Collaging with … Shaunté Gates
Artist-led series

To accompany Multiplicity: Blackness in Contemporary American Collage, The Phillips Collection presents a dynamic artist-led adult series exploring the depth of collaging followed by a reception with the artist. Each Sunday from August 4-September 1, an internationally renowned artist will share their unique creative process and lead the participants in the creation of an artwork. Each session highlights a different form of collaging. Materials included. All levels welcome.

About Shaunté Gates
Shaunté Gates is based in Washington, DC, where he was born and raised. Gates’s works across mixed media collage and video subvert landscapes with architecture embedded with cultural symbologies and caste categorizations. The collage works have moved from canvas to wood in response to the needs of the layering of fabrics, canvas, paper, coins, and photographs. Gates’s use of found materials evokes the energy and cultural relevance of their site of origin and the popular culture referenced within these works. Gates refers to these landscapes as “Land of Myth,” and as such denotes, mythologies are layered within the materials. Gates produces dreamscape-like compositions rife with cinematic moments of beauty, chaos and glory depicting the labyrinth of social constructs we are all wading through. The works maybe most succinctly described as psychogeography, an intersection of psychology and geography. It focuses on our psychological experiences of the city and reveals or illuminates forgotten, discarded, or marginalized aspects of the urban environment.
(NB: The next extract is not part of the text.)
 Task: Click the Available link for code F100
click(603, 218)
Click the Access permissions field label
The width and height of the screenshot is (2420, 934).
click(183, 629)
He is a participating artist in Smithsonian Institution’s “Men of Change” four-year (2019-2022) traveling exhibition. The exhibition spans ten museums including California African American Museum, Cincinnati Underground Railroad Museum, and Washington State History Museum. Gates has work in esteemed private collections, and an acquisition by the Studio Museum in Harlem’s Collection. He has many public art commissions from schools throughout DC, including Transcending, a painting commemorating the 140th anniversary of Howard University School of Law.